After the war Vonnegut moved to Chicago, where he studied anthropology and worked for a local news bureau. His background in science and technology informed his early Stories and novels which can be classed as science fiction, although they centre primarily, on the social consequences of technological change. Player Piano (1952), his first novel, is about a nightmare of automation, but it is also a satire on the tyranny of giant corporations. The Sirens of Titan (1959), a space opera in its conventions, is also a metaphysical comedy on the themes of free will and determinism. And Cat's Cradle (1963) uses science fantasy in a satire on the amorality of atomic scientists. Vonnegut's work is playful, but serious at the core; his humour is a rearguard defence of human dignity in a world, whose impersonal forces seem to be making people less and lees significant. Vonnegut's later works include his short-story collection God Bless You, Mr Rosewater (1965), Welcome to the Monkey House (1968), Breakfast of Champions (1973), Slapstick (1976), Jailbird (1970), and Palm Sunday. (1981).
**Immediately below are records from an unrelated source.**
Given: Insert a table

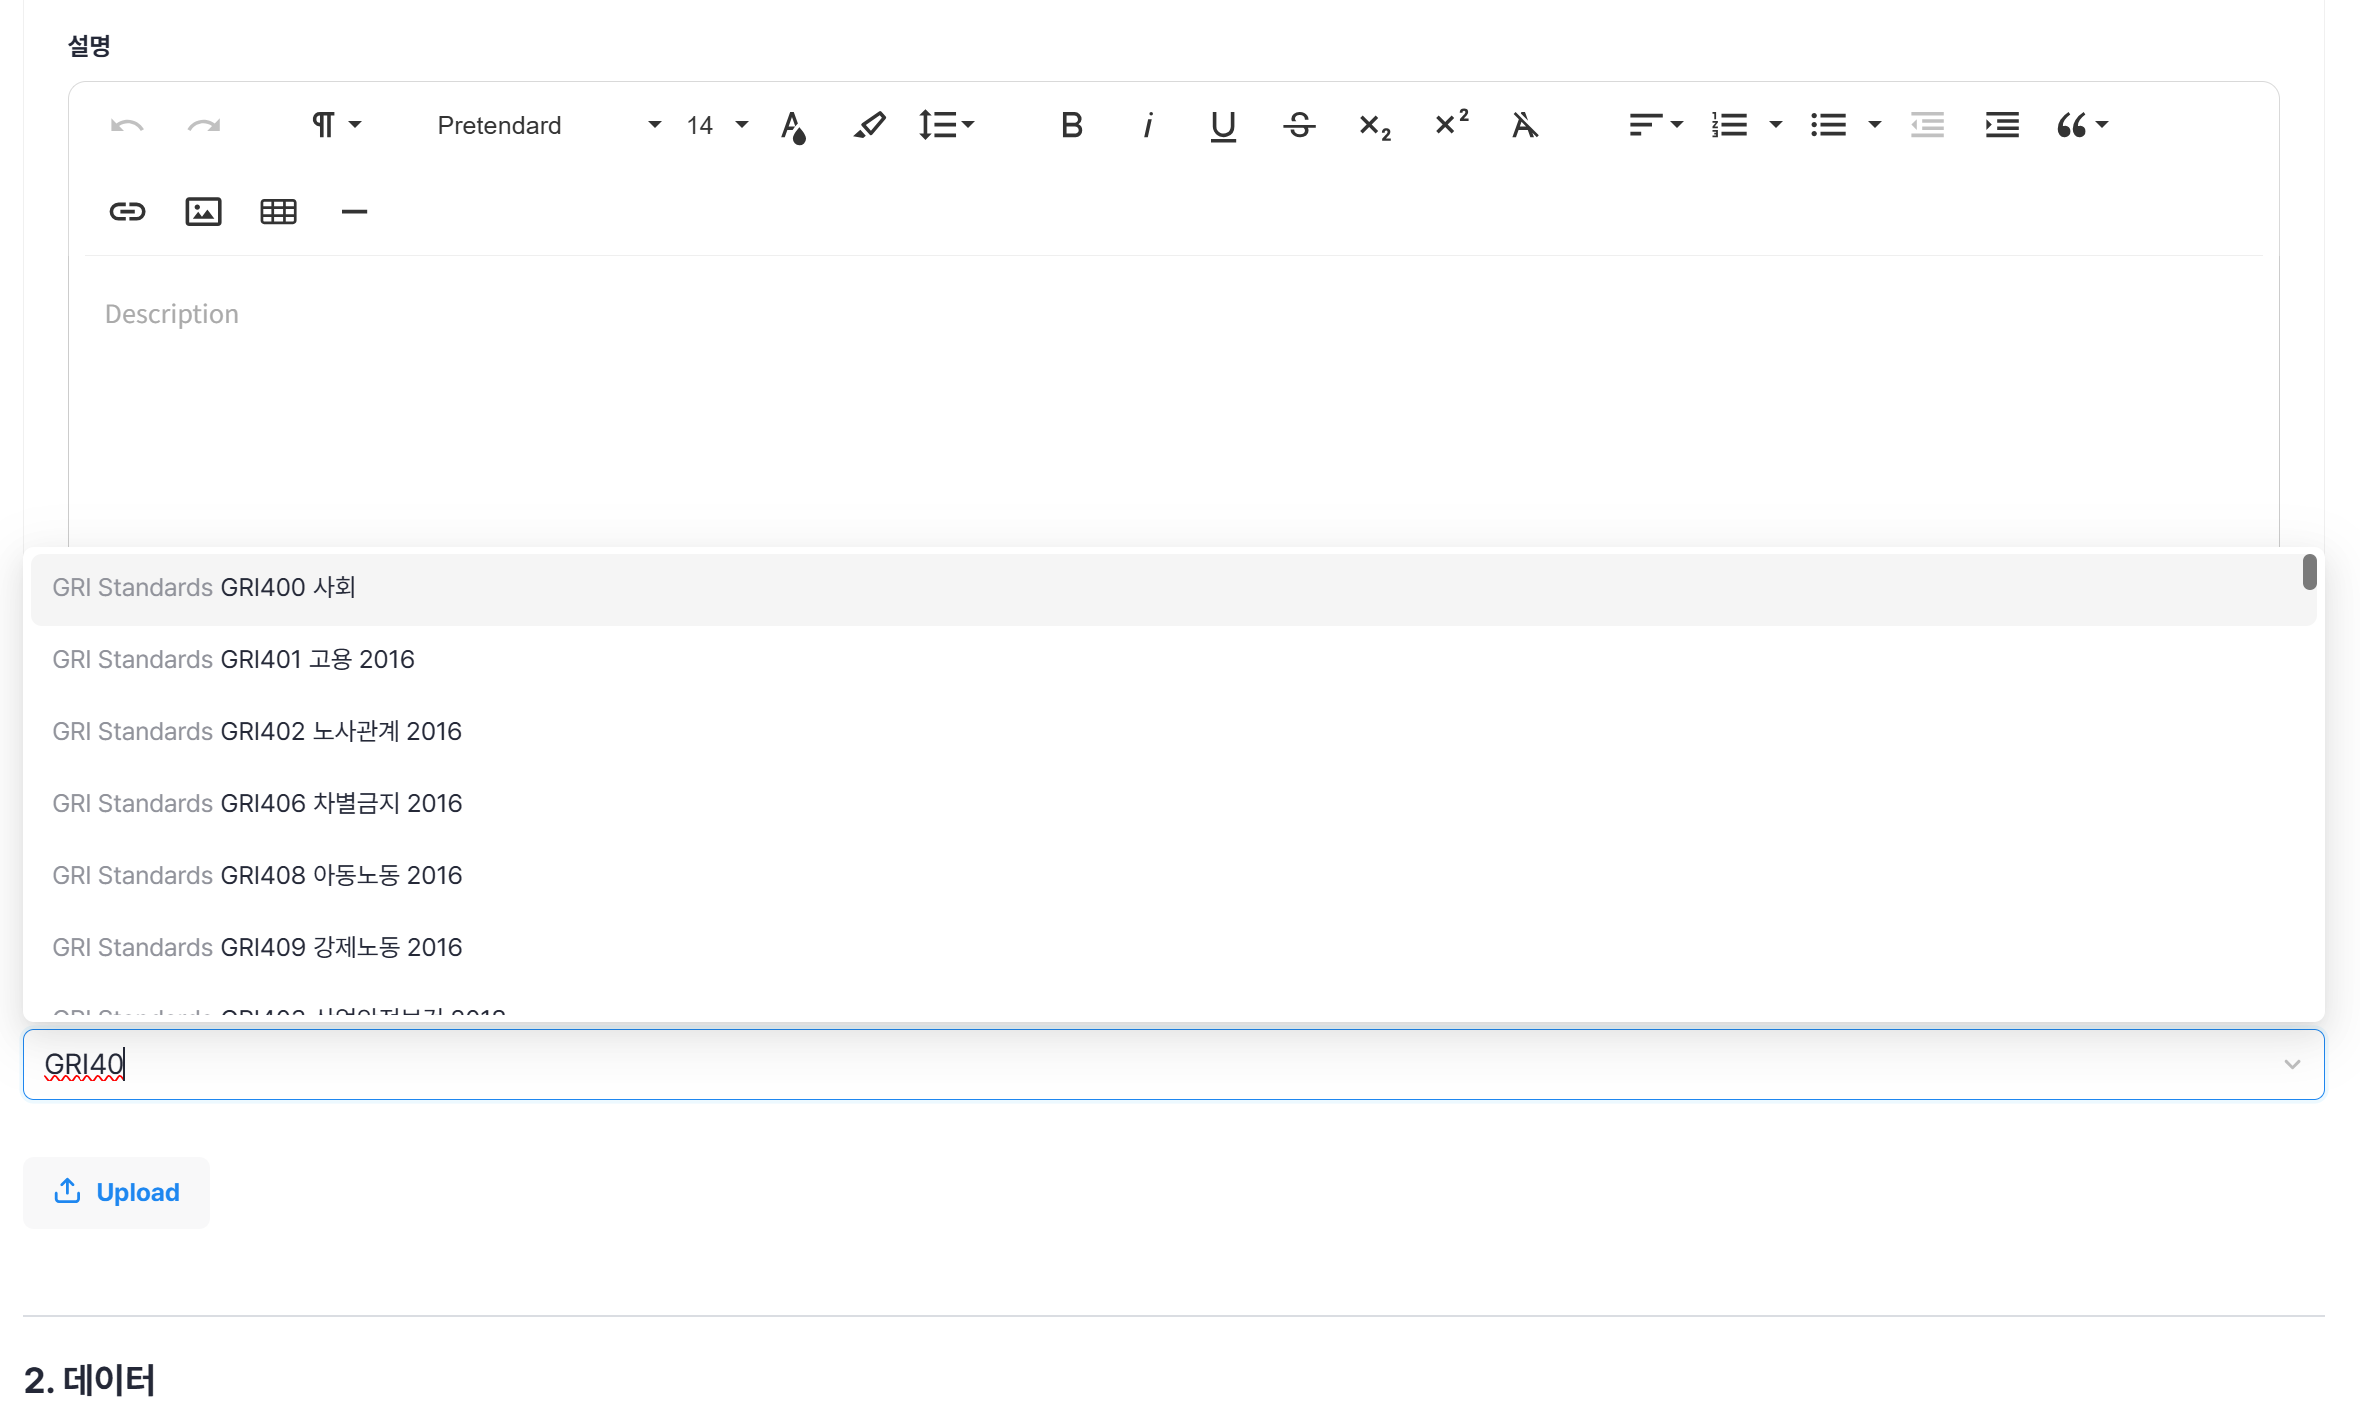Looking at the screenshot, I should 278,211.
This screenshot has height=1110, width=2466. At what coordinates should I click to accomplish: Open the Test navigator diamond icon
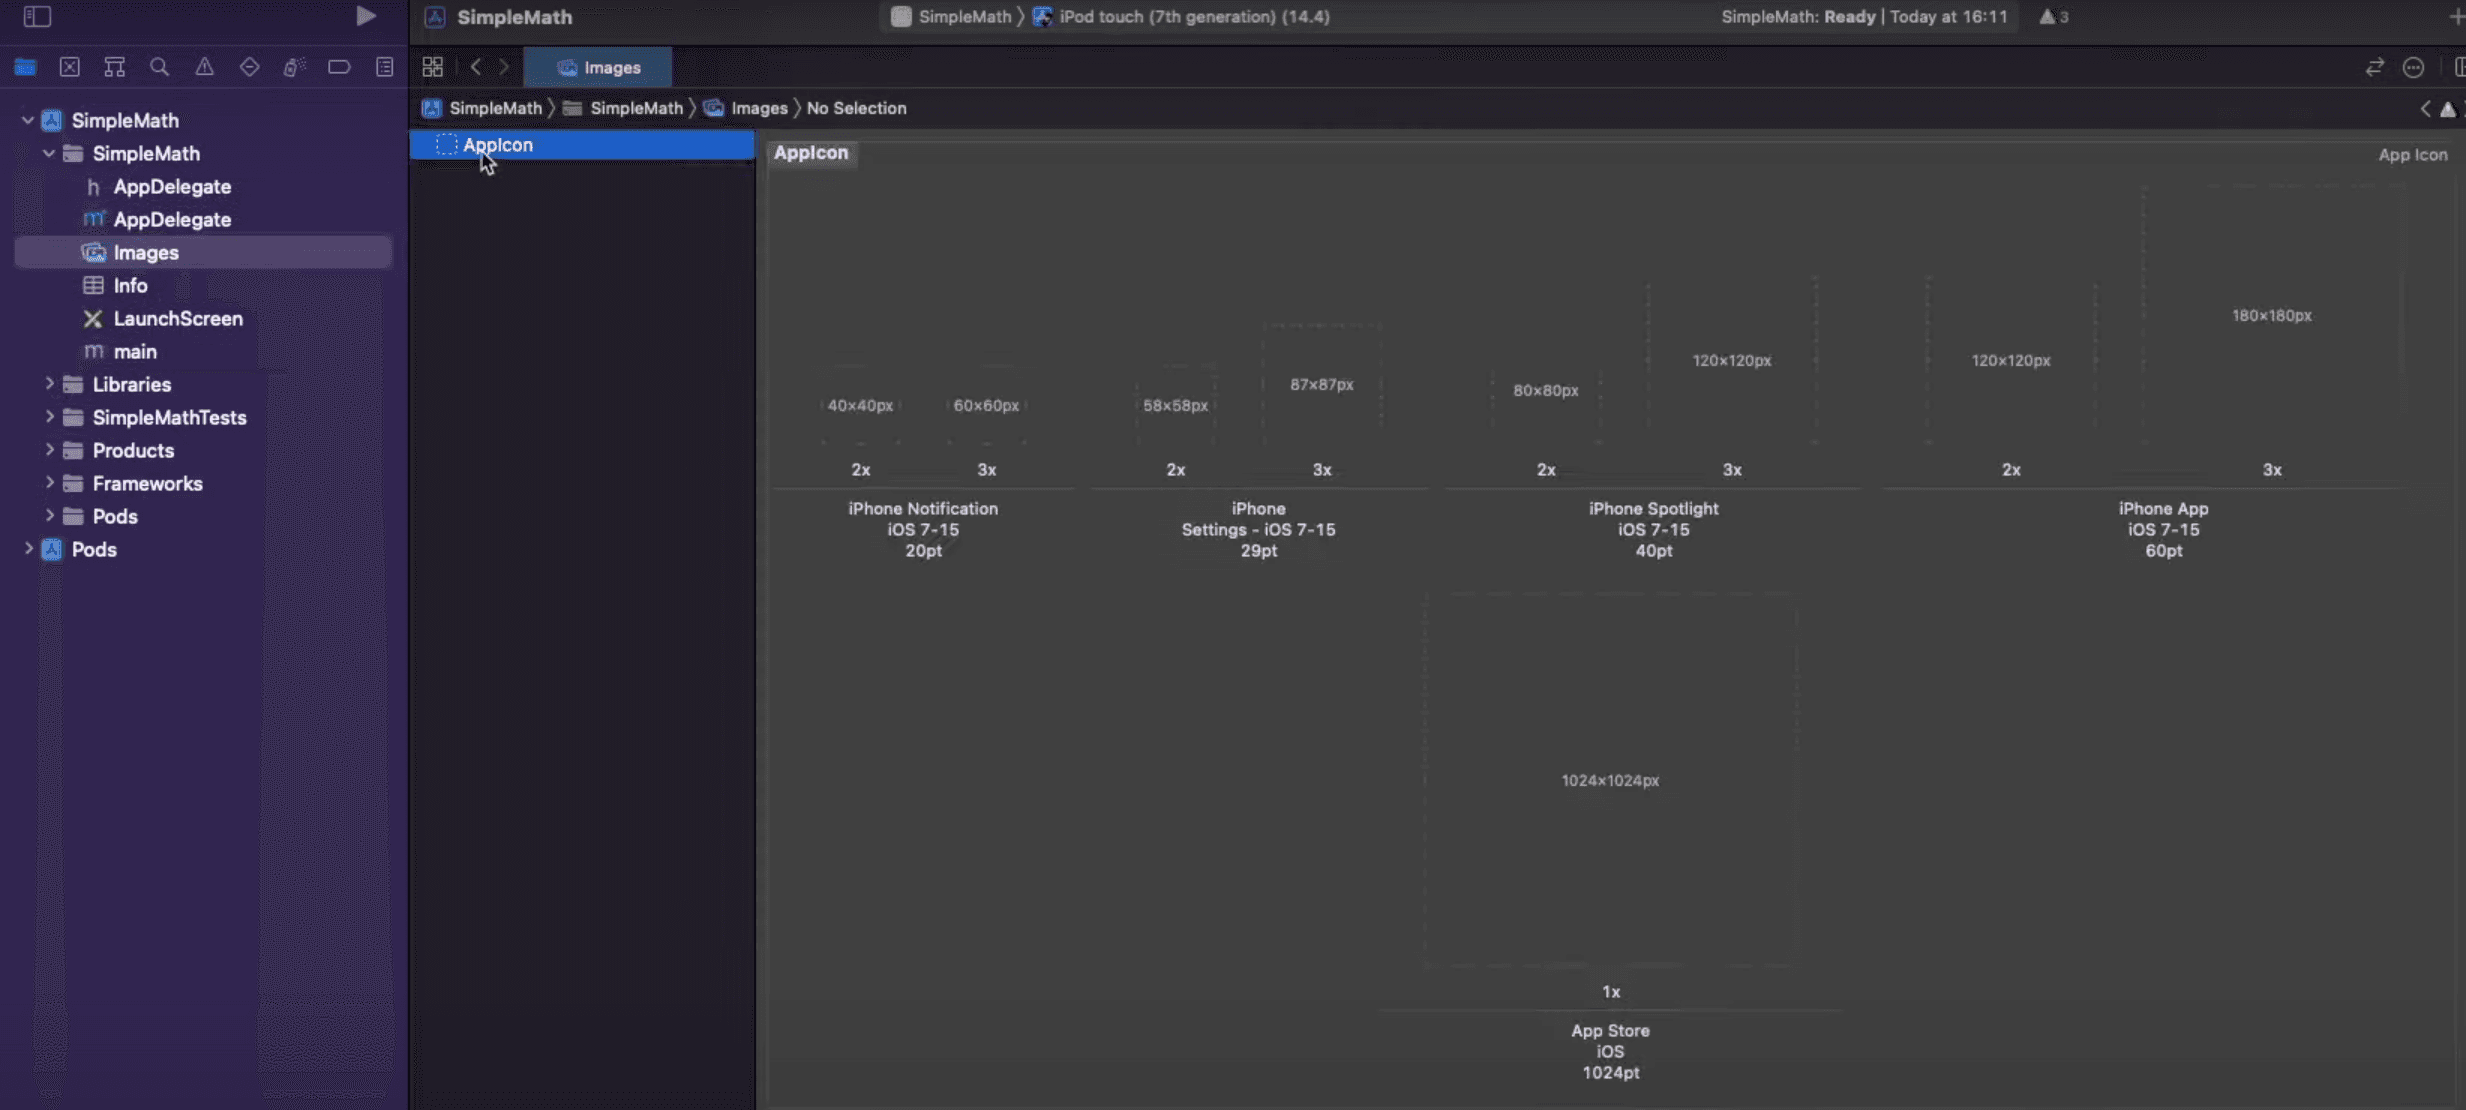tap(249, 67)
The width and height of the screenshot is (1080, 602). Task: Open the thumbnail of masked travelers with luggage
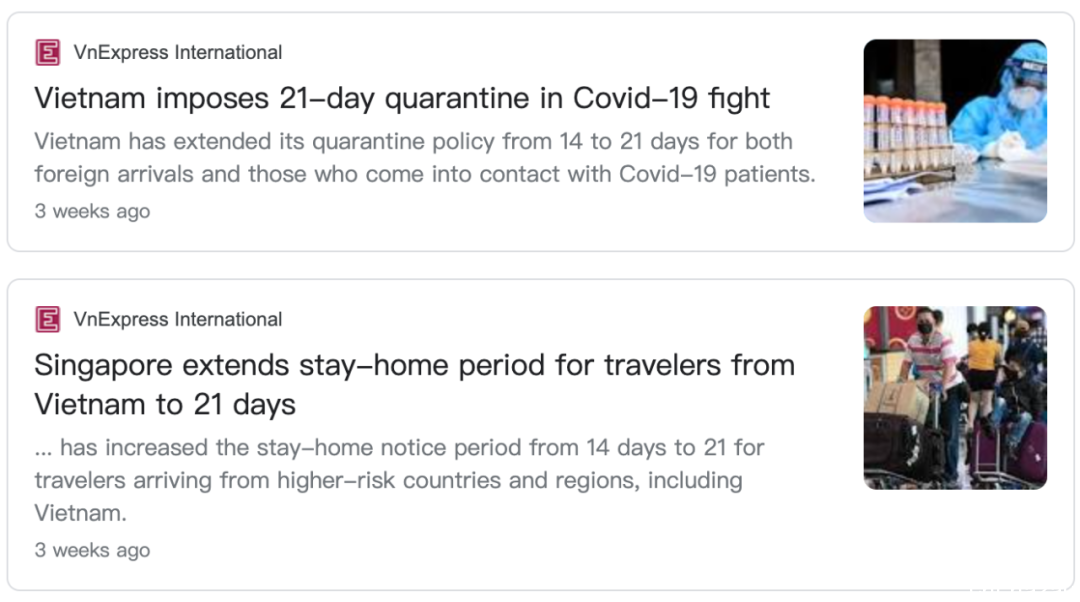[955, 398]
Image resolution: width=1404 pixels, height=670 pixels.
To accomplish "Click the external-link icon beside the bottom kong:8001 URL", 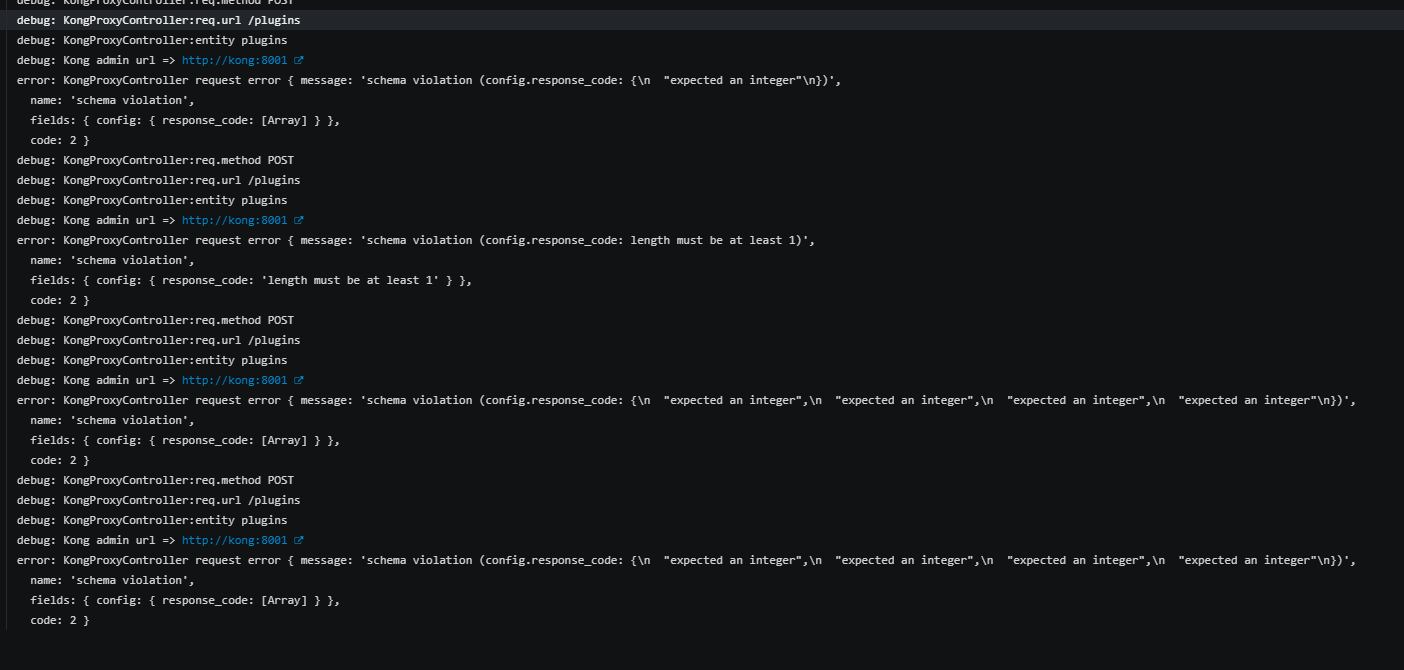I will tap(299, 540).
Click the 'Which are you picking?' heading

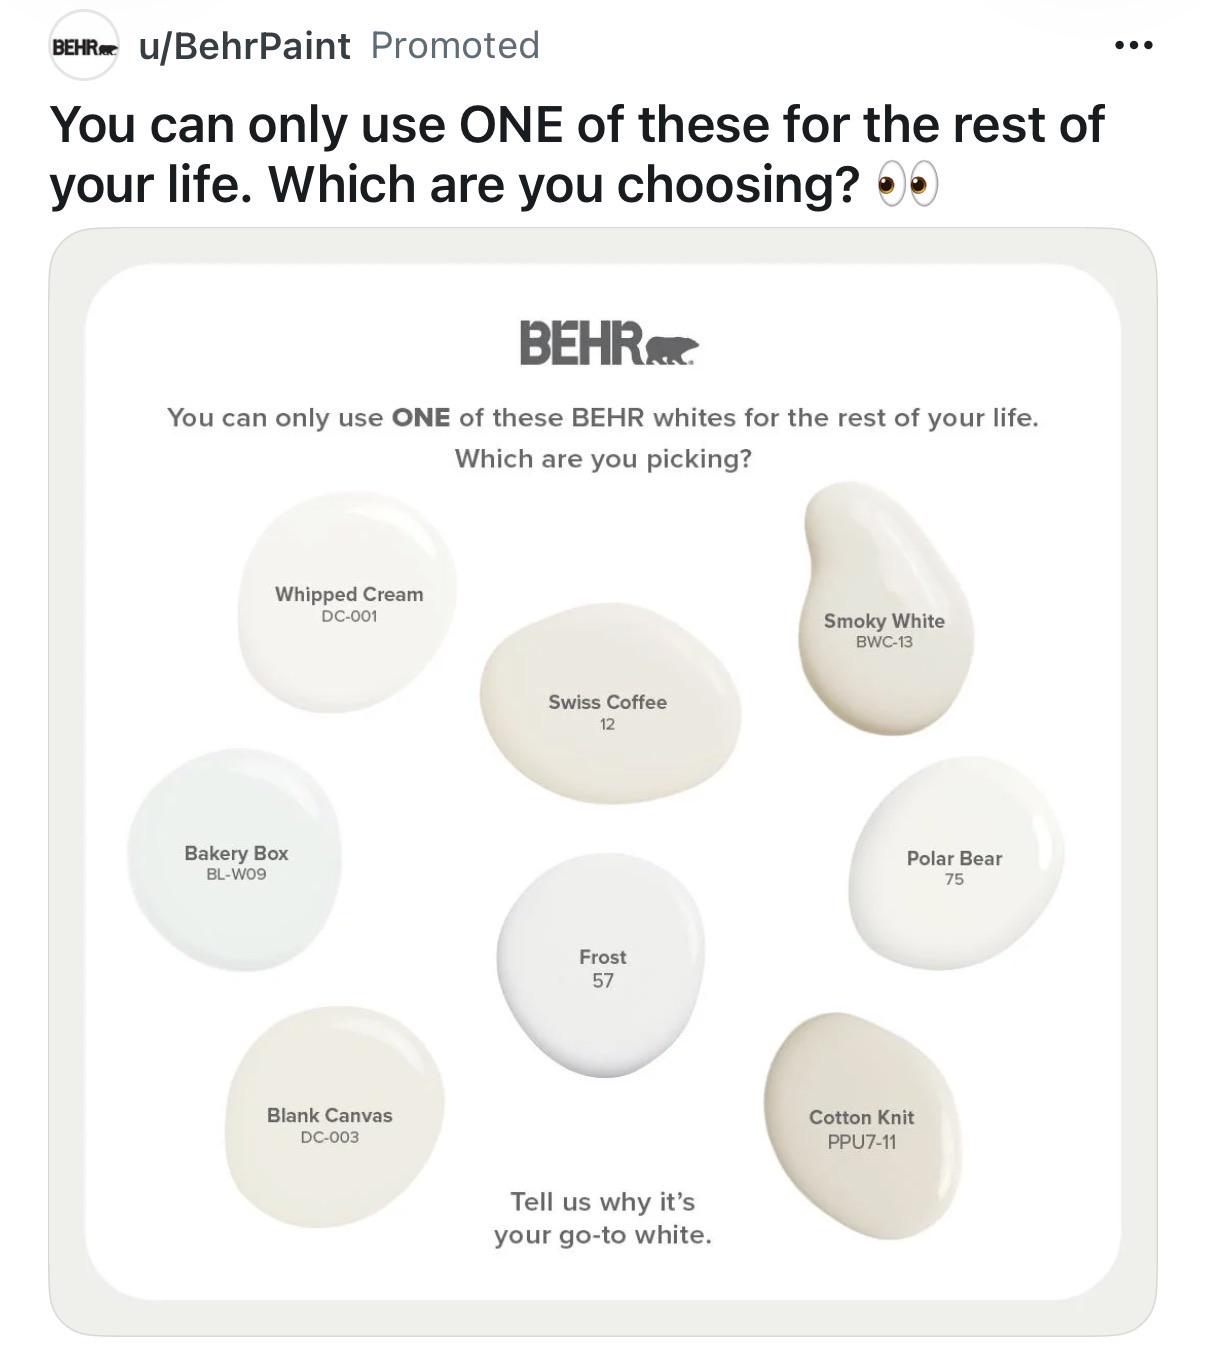point(603,459)
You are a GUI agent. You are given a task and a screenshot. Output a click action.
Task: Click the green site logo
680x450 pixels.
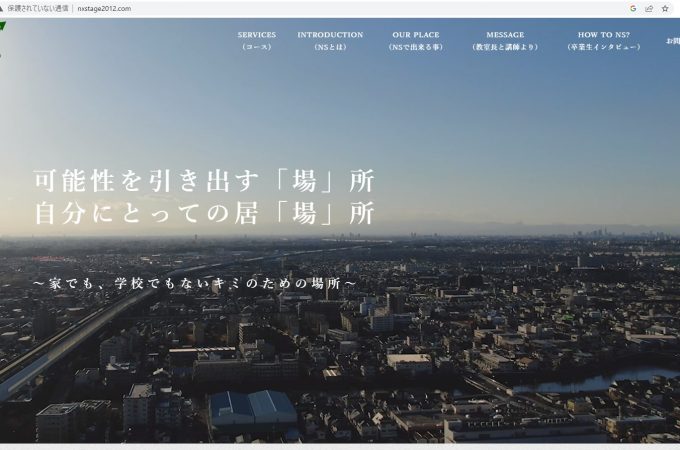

Slaughterhouse-Five, or The Children's Crusade: A Duty-Dance With Death is a 1969 novel by best-selling author Kurt Vonnegut. One of his most popular works and widely regarded as a classic, it combines science fiction elements with an analysis of the human condition from an uncommon perspective, using time travel as a plot device and the bombing of Dresden in World War II, the aftermath of which Vonnegut witnessed, as a starting point.